### [AVAILABLE DATA]
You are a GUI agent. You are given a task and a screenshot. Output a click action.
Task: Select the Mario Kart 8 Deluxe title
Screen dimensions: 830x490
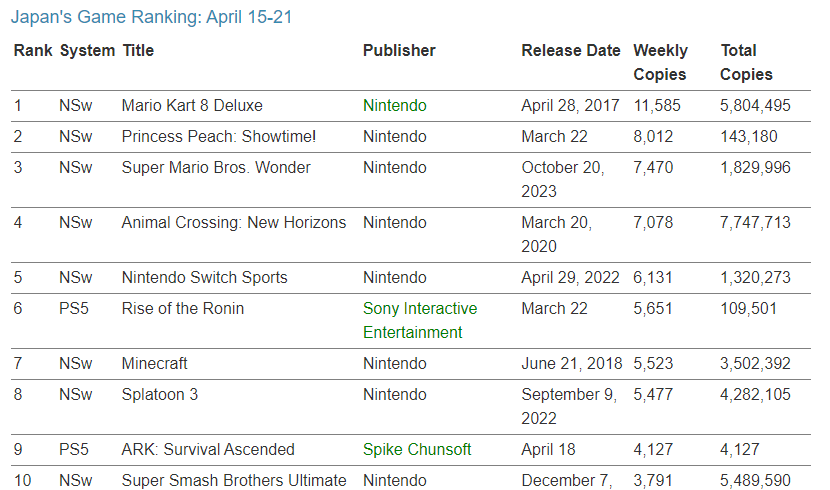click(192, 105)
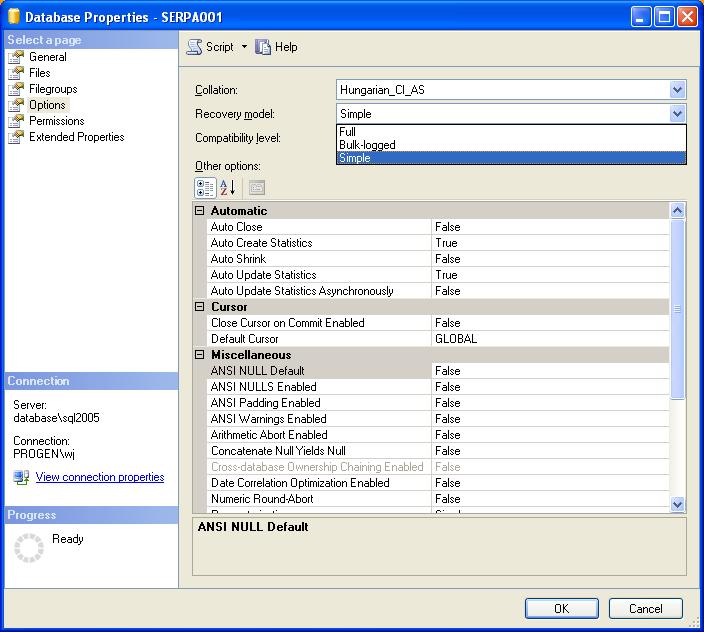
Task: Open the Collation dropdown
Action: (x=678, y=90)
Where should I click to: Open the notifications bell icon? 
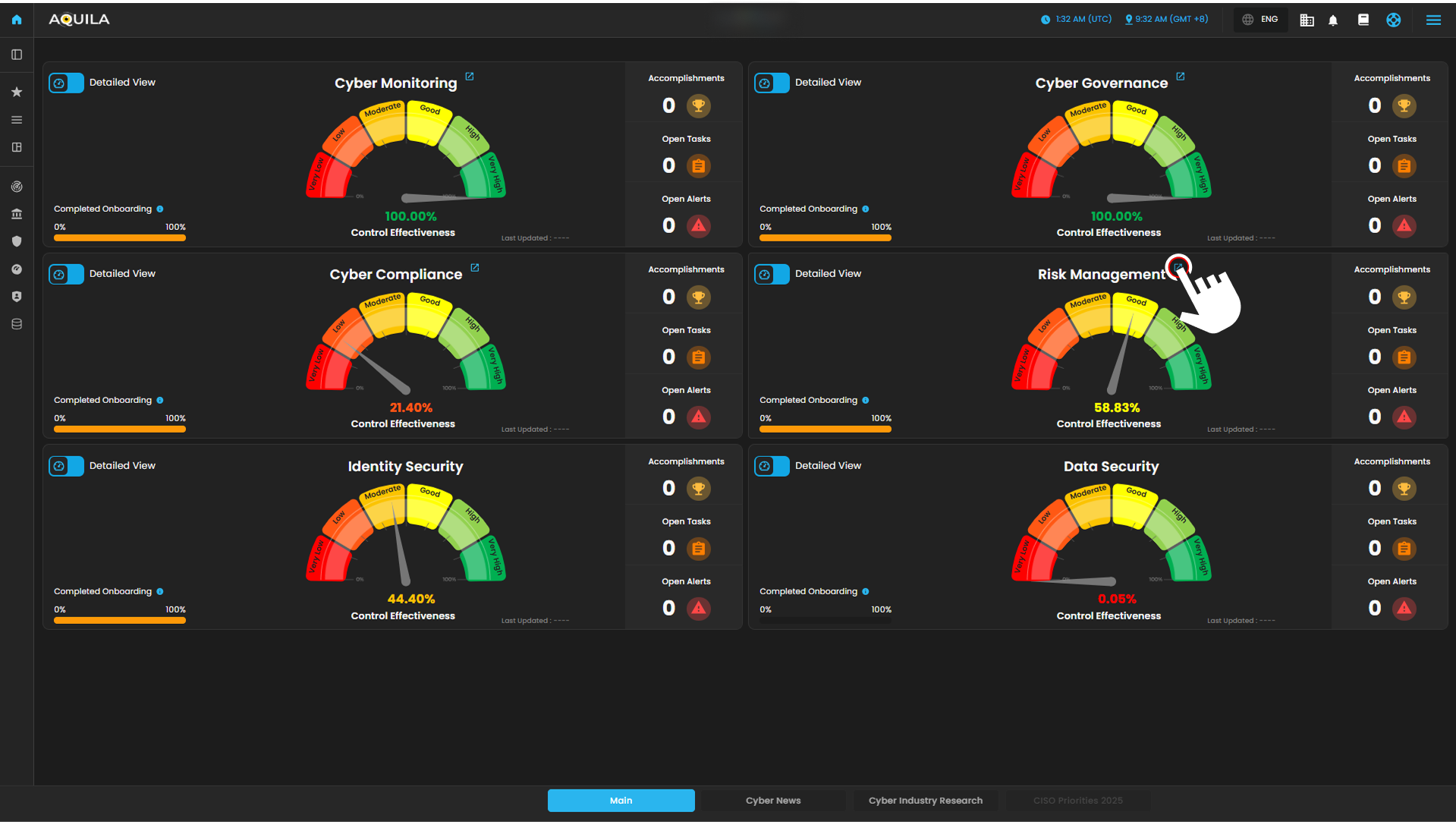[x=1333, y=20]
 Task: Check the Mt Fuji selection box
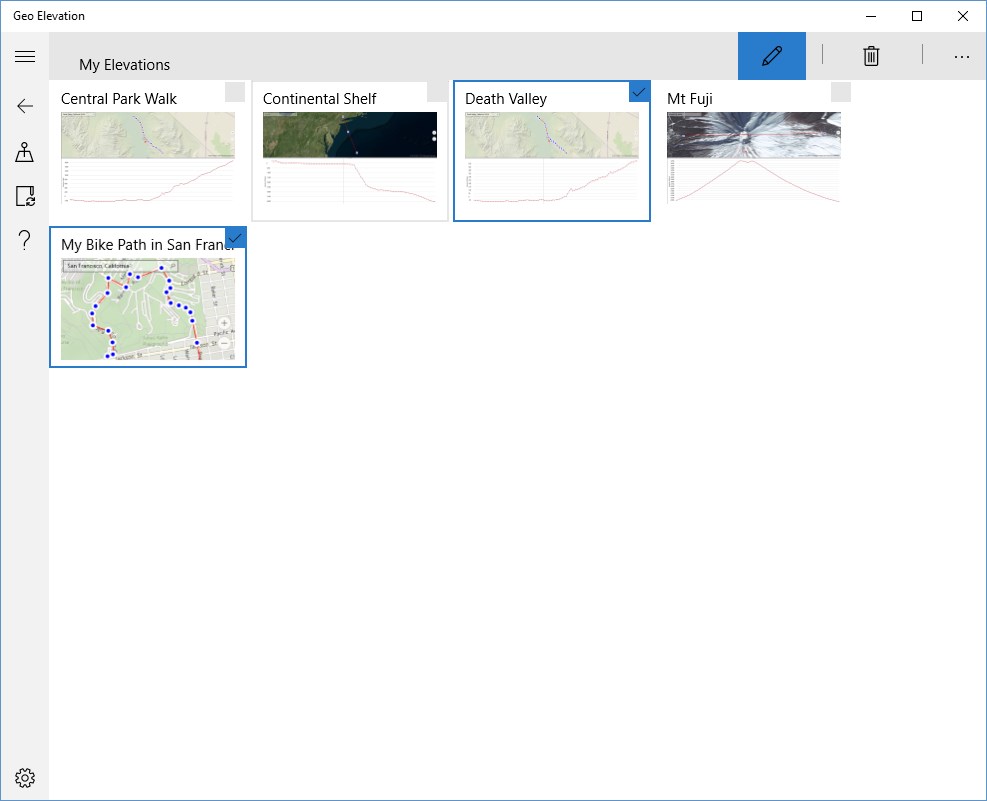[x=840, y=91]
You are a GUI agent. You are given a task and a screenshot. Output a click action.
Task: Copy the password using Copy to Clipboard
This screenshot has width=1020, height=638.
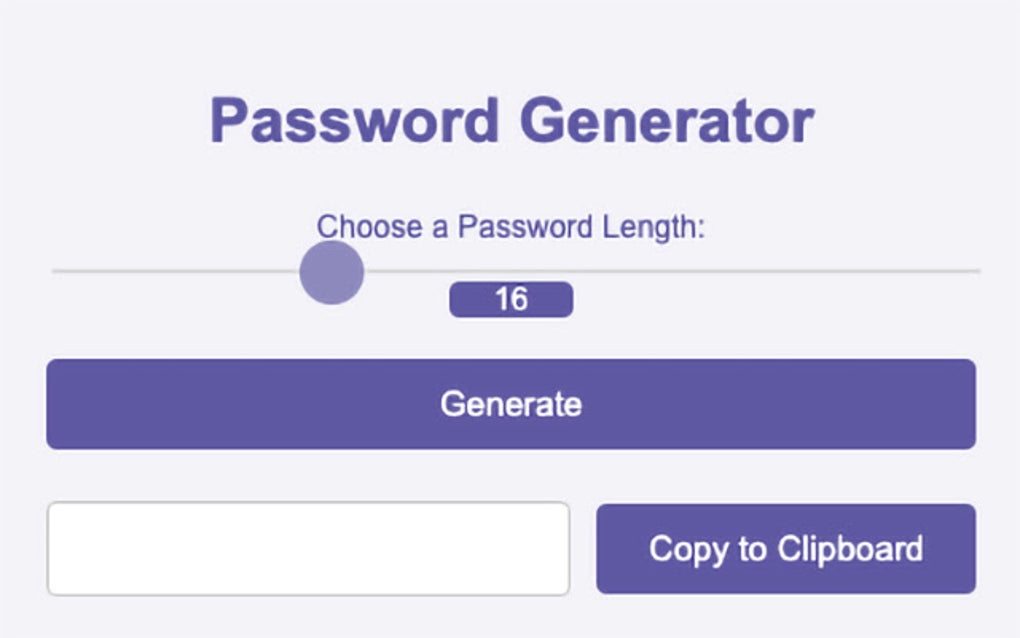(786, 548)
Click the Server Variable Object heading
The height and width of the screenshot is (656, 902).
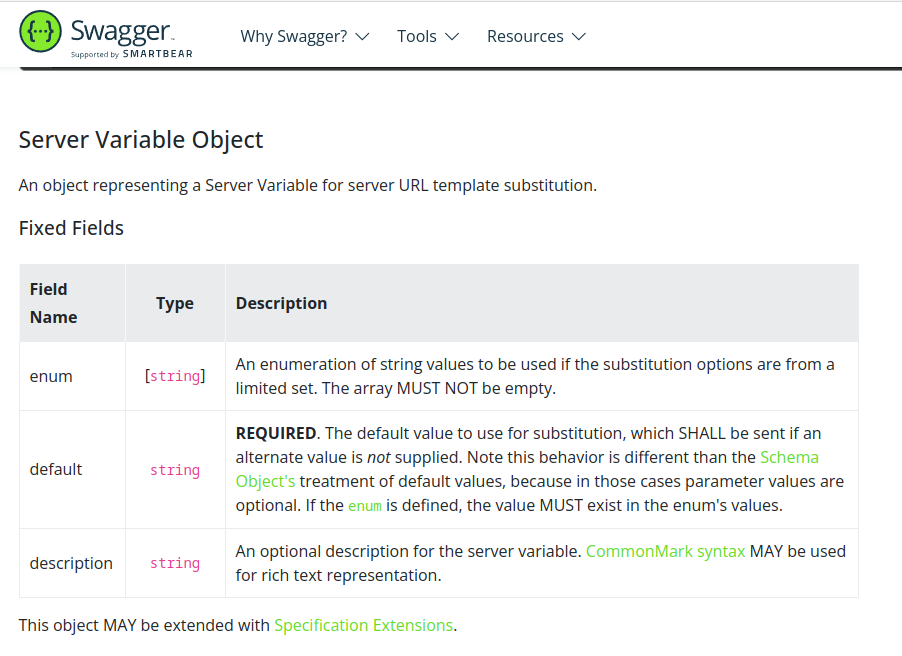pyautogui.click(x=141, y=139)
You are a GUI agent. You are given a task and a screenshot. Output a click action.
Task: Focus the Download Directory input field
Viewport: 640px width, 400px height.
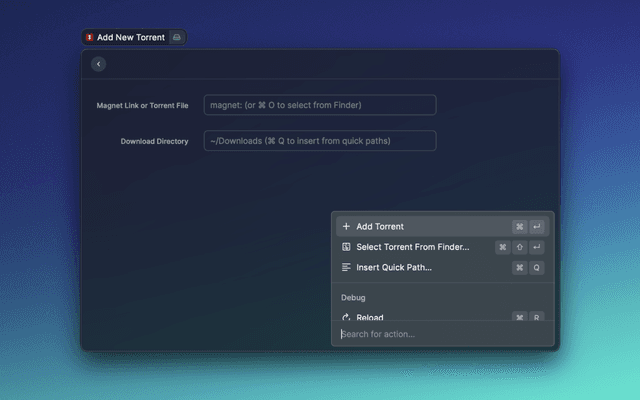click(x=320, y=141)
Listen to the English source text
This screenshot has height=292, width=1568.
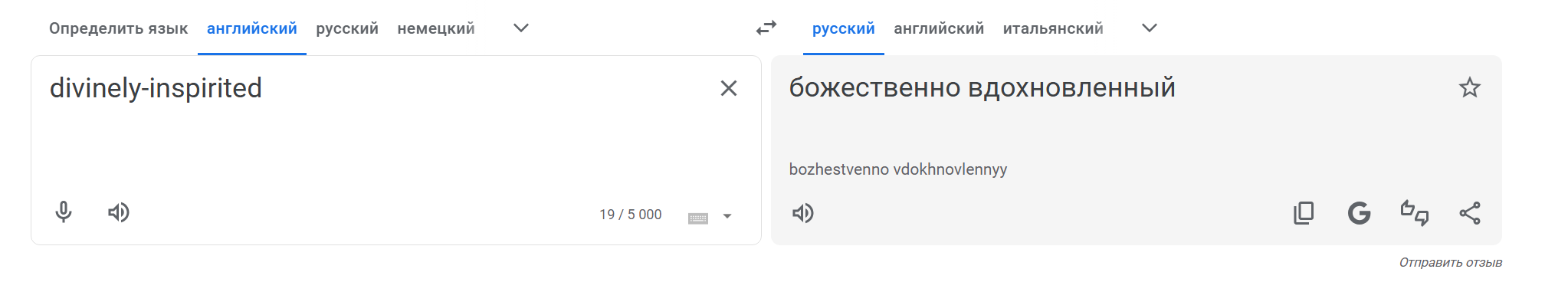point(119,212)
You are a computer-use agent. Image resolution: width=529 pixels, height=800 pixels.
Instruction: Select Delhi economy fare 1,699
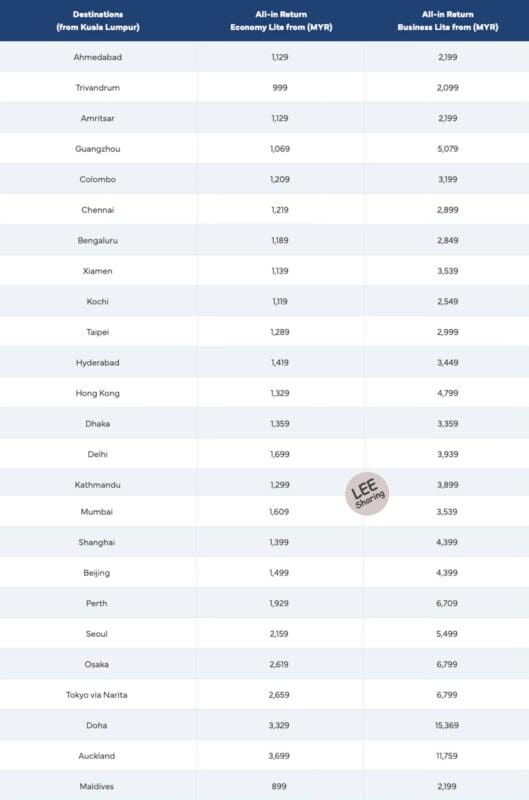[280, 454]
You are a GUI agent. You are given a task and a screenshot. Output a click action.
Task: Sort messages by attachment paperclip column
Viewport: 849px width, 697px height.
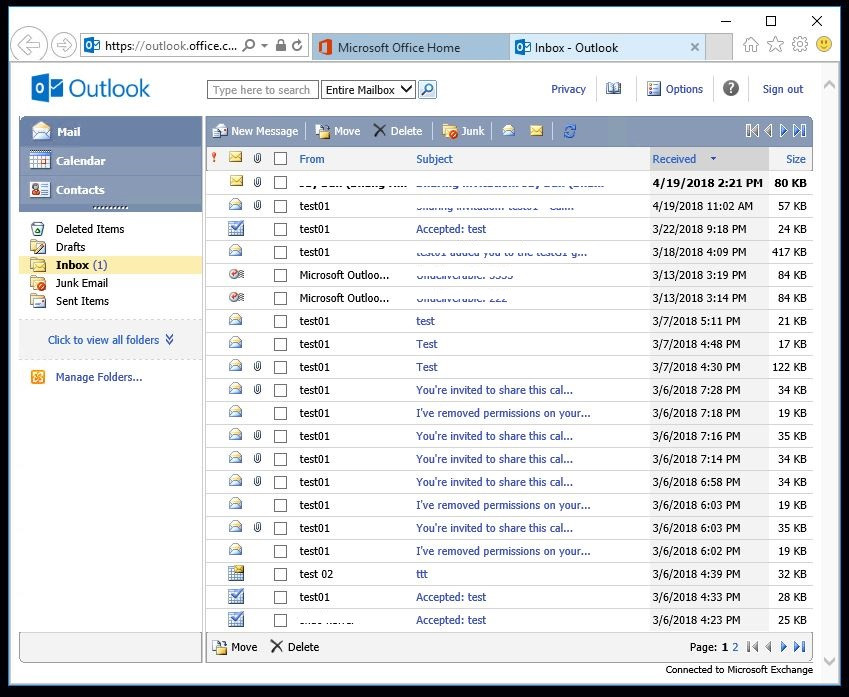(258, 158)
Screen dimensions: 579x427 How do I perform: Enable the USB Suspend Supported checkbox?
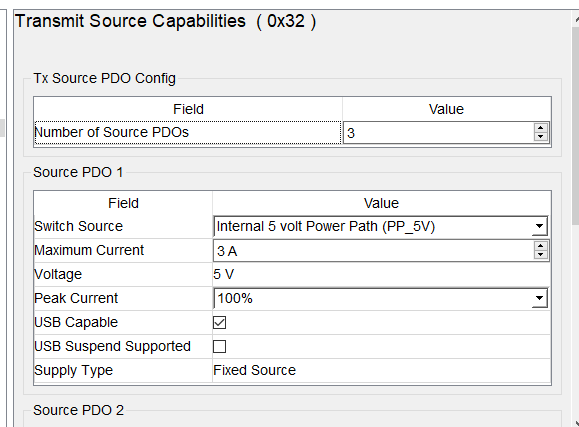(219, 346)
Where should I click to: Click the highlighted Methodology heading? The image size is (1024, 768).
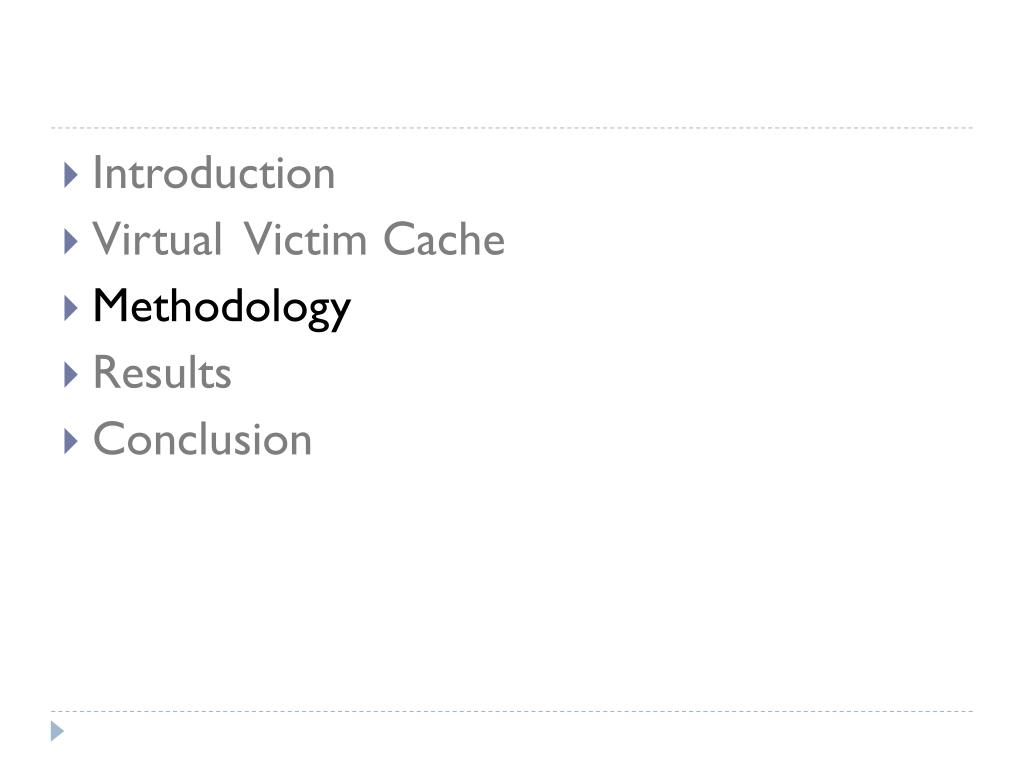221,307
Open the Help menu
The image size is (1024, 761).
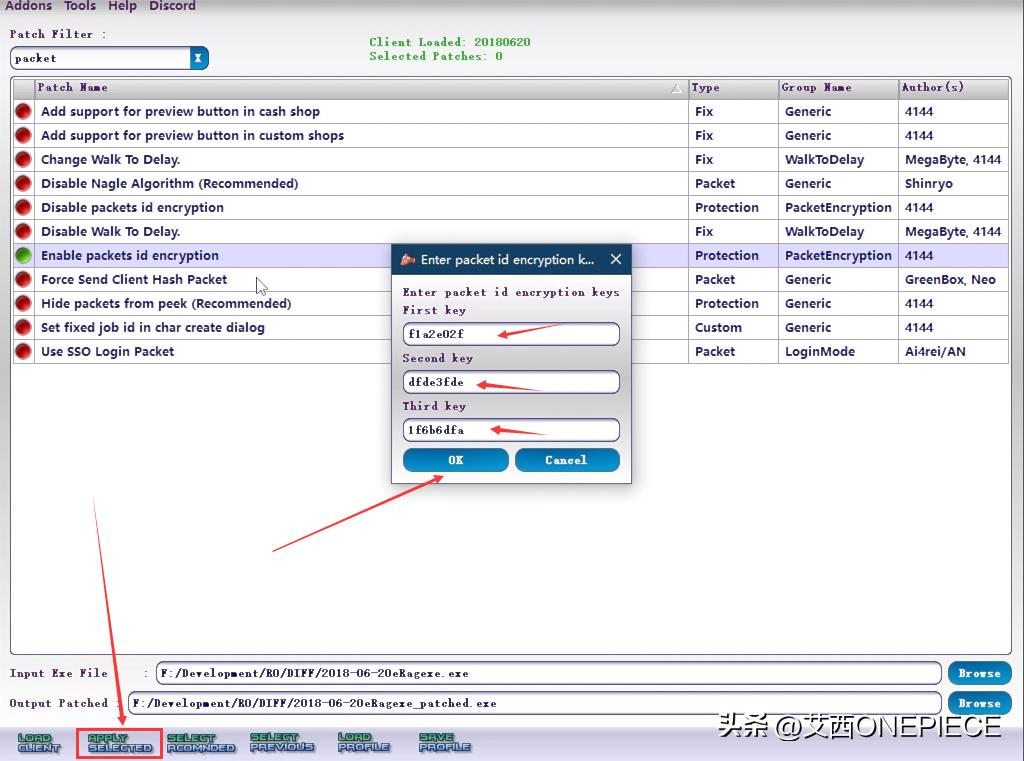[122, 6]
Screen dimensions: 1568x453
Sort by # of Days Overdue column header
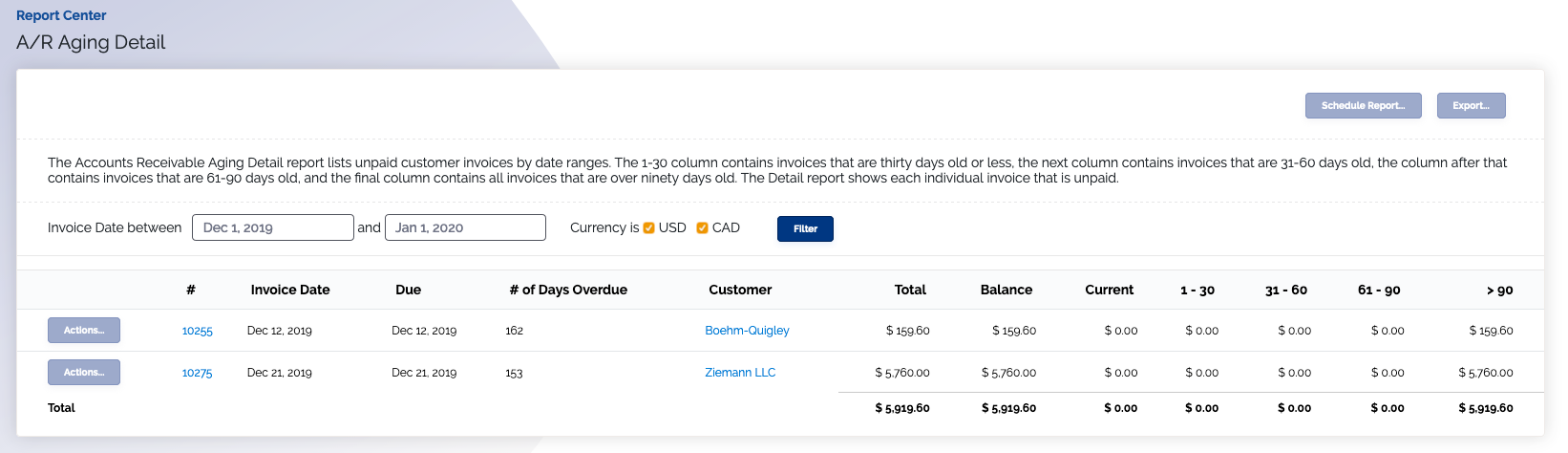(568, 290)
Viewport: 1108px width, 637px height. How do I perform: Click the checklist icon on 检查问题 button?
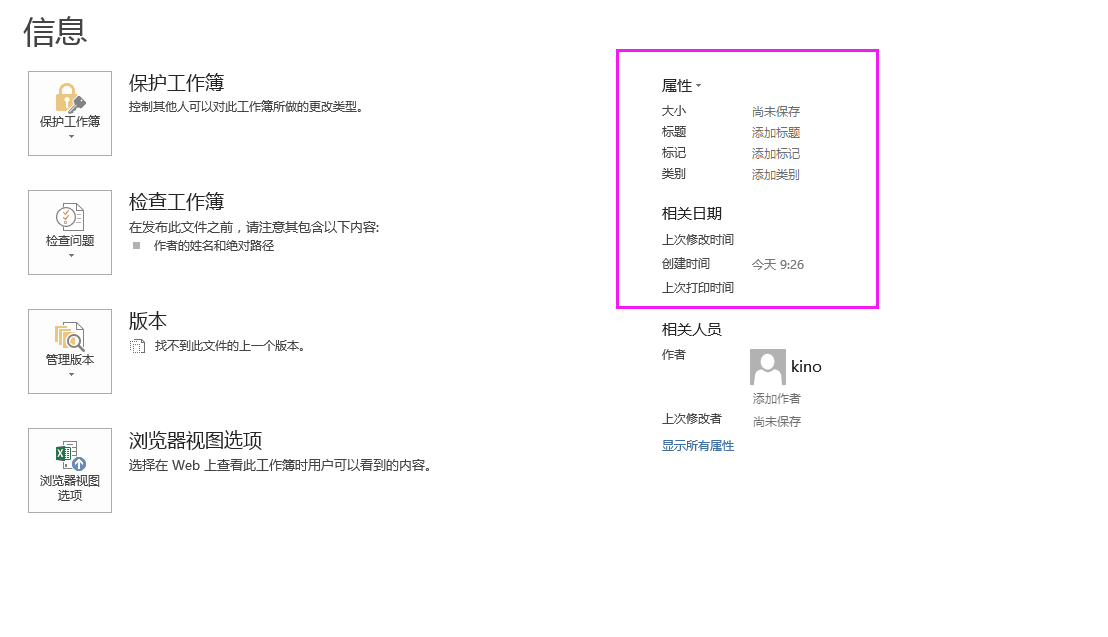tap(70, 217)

### [YOUR ASSIGNMENT]
Return the records above exactly as written, but without any of the pictures.

### [SOLVED EXERCISE]
You are a GUI agent. You are given a task and a screenshot. Output a click action.
Task: Select the Mario Kart 8 Deluxe title
Screen dimensions: 830x490
click(192, 105)
Task: Open the Collation dropdown
Action: (x=678, y=90)
Where should I click to: Open the notifications bell icon? 
[x=1333, y=20]
 Task: Check the Mt Fuji selection box
[x=840, y=91]
You are a GUI agent. You are given a task and a screenshot. Output a click action.
Task: Copy the password using Copy to Clipboard
This screenshot has width=1020, height=638.
(786, 548)
Click the Server Variable Object heading
The height and width of the screenshot is (656, 902).
pyautogui.click(x=141, y=139)
You are a GUI agent. You are given a task and a screenshot. Output a click action.
Task: Focus the Download Directory input field
Viewport: 640px width, 400px height.
click(x=320, y=141)
Listen to the English source text
This screenshot has height=292, width=1568.
point(119,212)
You are a computer-use agent. Image resolution: width=529 pixels, height=800 pixels.
Instruction: Select Delhi economy fare 1,699
[280, 454]
You are a GUI agent. You are given a task and a screenshot. Output a click action.
Task: Sort messages by attachment paperclip column
Viewport: 849px width, 697px height.
(258, 158)
Screen dimensions: 579x427 How do I perform: Enable the USB Suspend Supported checkbox?
(219, 346)
Where should I click to: Click the highlighted Methodology heading? The image size is (1024, 768).
221,307
Open the Help menu
The image size is (1024, 761).
[122, 6]
Screen dimensions: 1568x453
Sort by # of Days Overdue column header
(568, 290)
Viewport: 1108px width, 637px height. How do I perform: Click the checklist icon on 检查问题 button?
tap(70, 217)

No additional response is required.